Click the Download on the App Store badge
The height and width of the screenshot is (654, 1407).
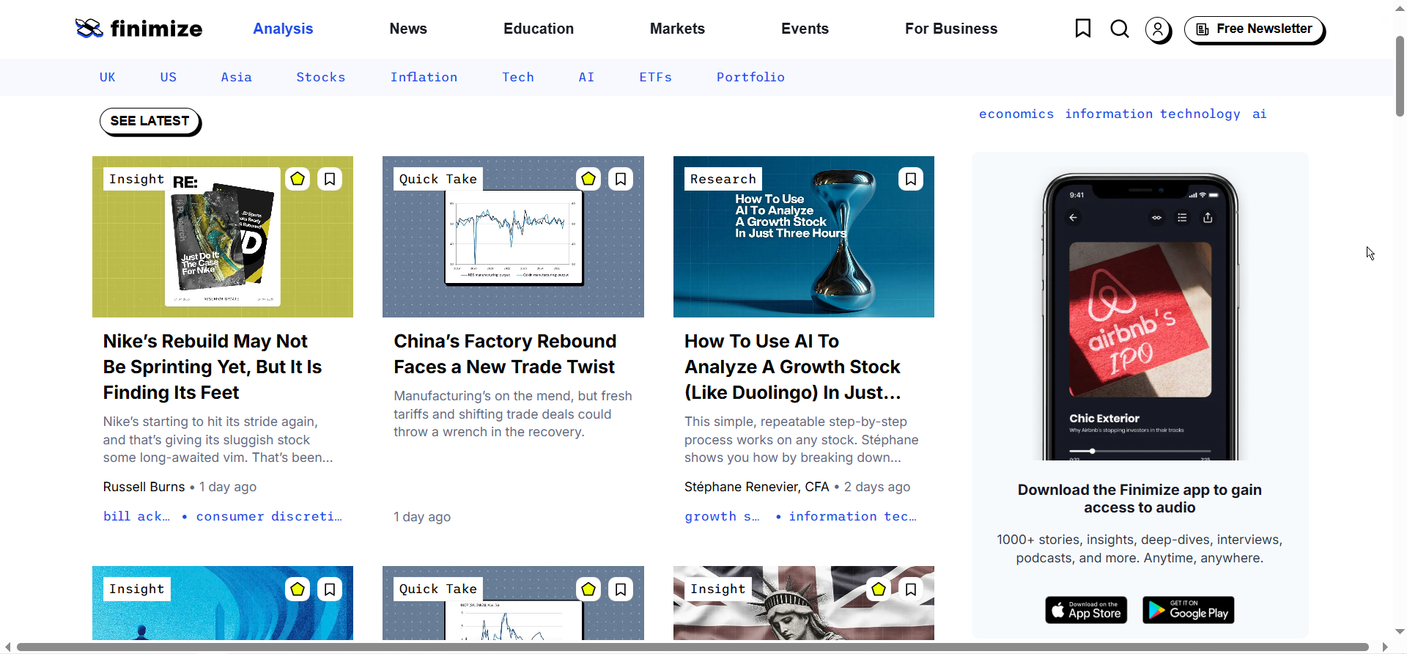1086,610
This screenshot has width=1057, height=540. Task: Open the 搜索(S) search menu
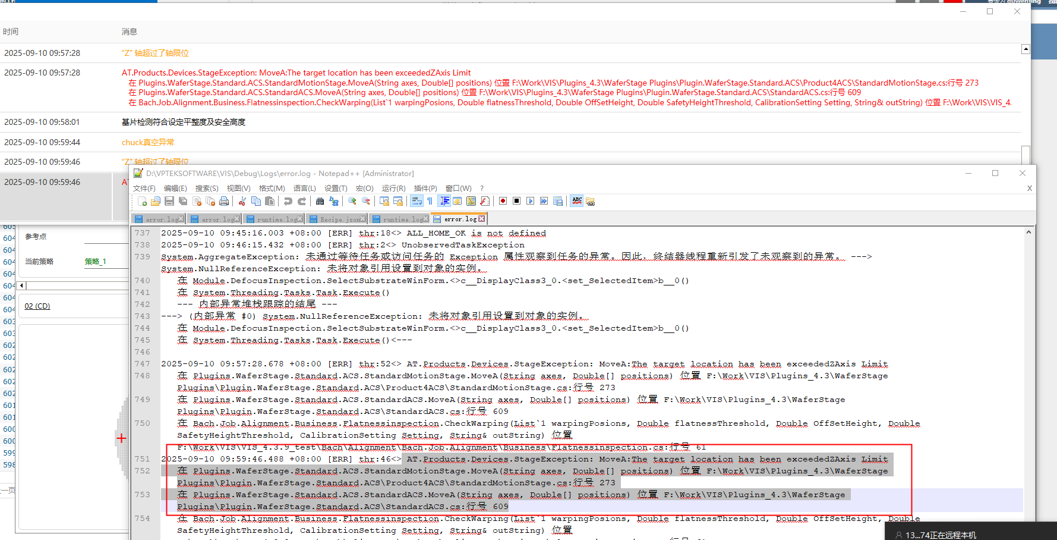pos(207,189)
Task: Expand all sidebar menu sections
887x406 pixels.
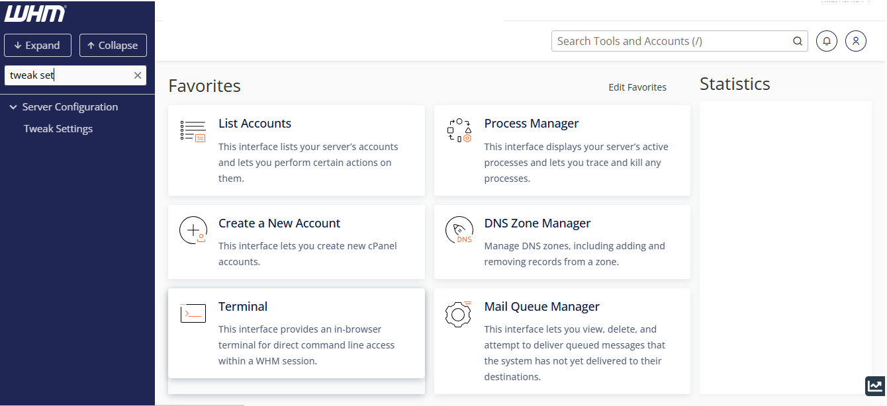Action: 37,46
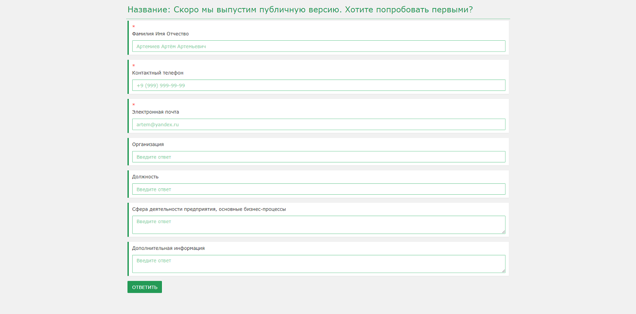Image resolution: width=636 pixels, height=314 pixels.
Task: Select the Контактный телефон phone input
Action: click(318, 85)
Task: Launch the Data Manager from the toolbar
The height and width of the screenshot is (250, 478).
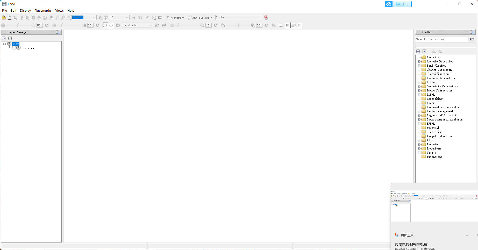Action: [x=9, y=17]
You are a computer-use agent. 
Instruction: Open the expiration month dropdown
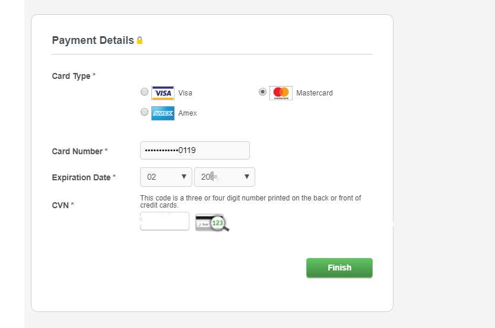point(166,177)
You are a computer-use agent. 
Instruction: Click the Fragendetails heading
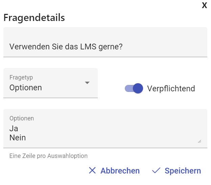tap(34, 18)
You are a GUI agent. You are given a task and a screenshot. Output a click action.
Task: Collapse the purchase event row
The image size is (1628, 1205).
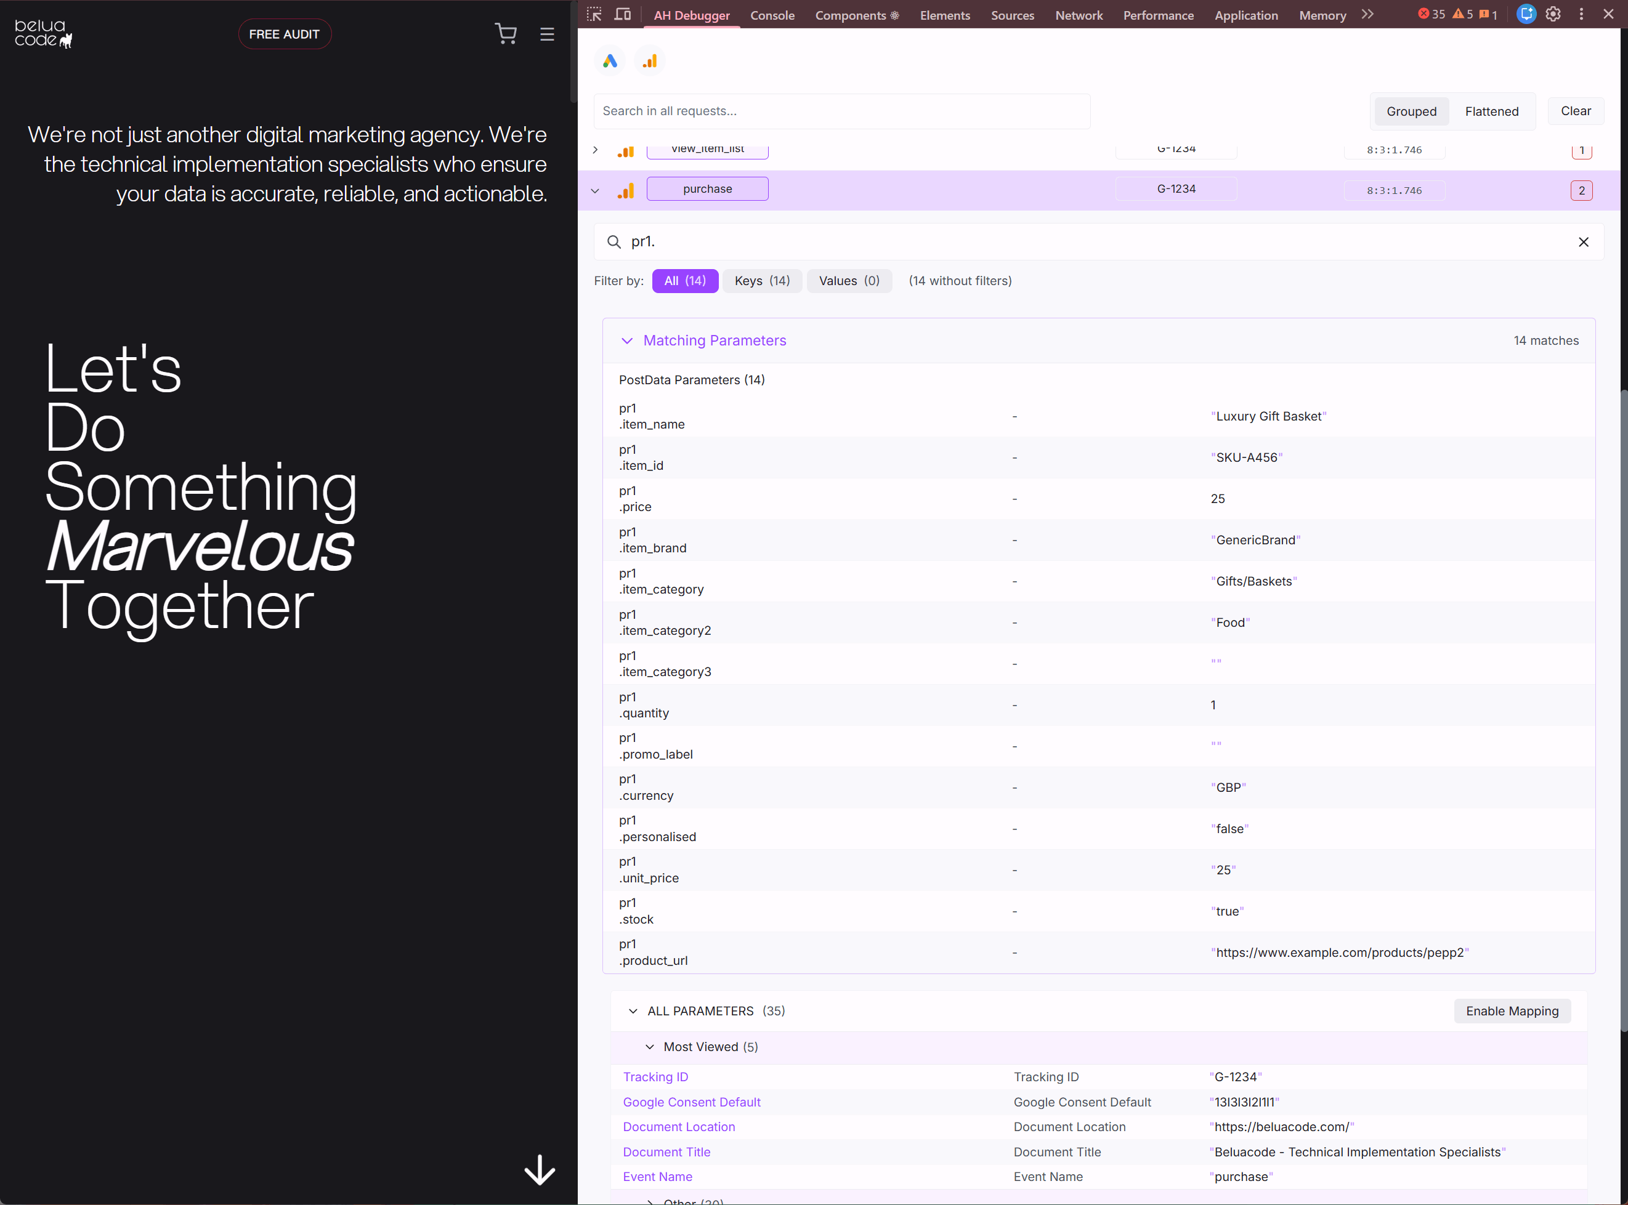click(x=595, y=191)
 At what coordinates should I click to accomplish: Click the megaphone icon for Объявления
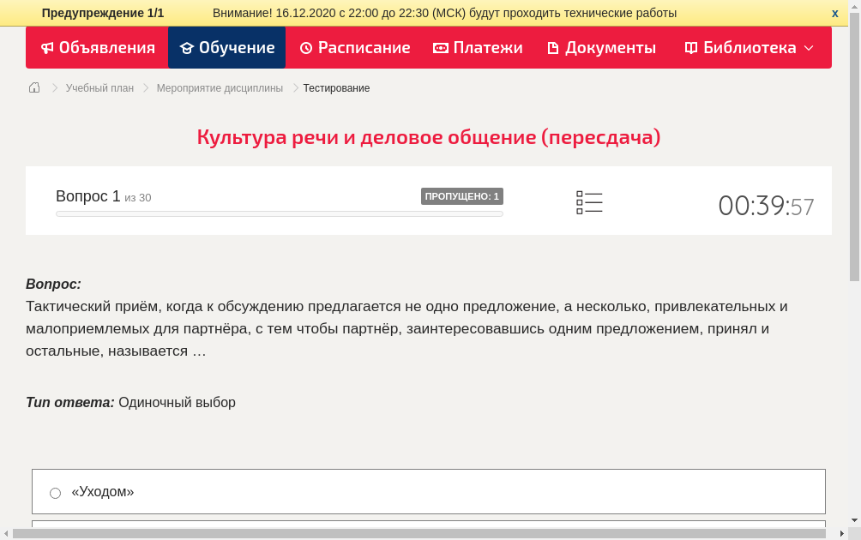pyautogui.click(x=47, y=47)
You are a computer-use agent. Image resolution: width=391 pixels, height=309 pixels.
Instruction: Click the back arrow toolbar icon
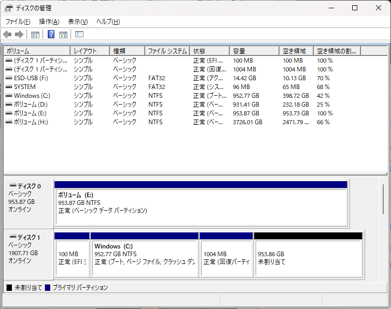[7, 35]
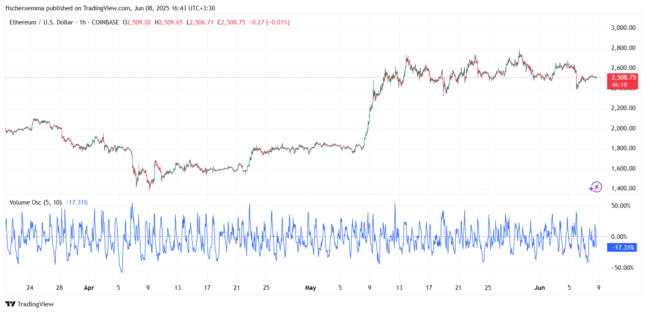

○ ○ ○ ○ ○ ○ ○

* SHORT TASK *
Extract every line of the material that contains the word "agent", matching case exactly.

* RESULT FOR THIS TASK *
You are a computer-use agent. 
You are a computer-use agent. 
You are a GUI agent. You are given a task and a screenshot. Output a click action.
You are a computer-use agent. Image resolution: width=391 pixels, height=309 pixels.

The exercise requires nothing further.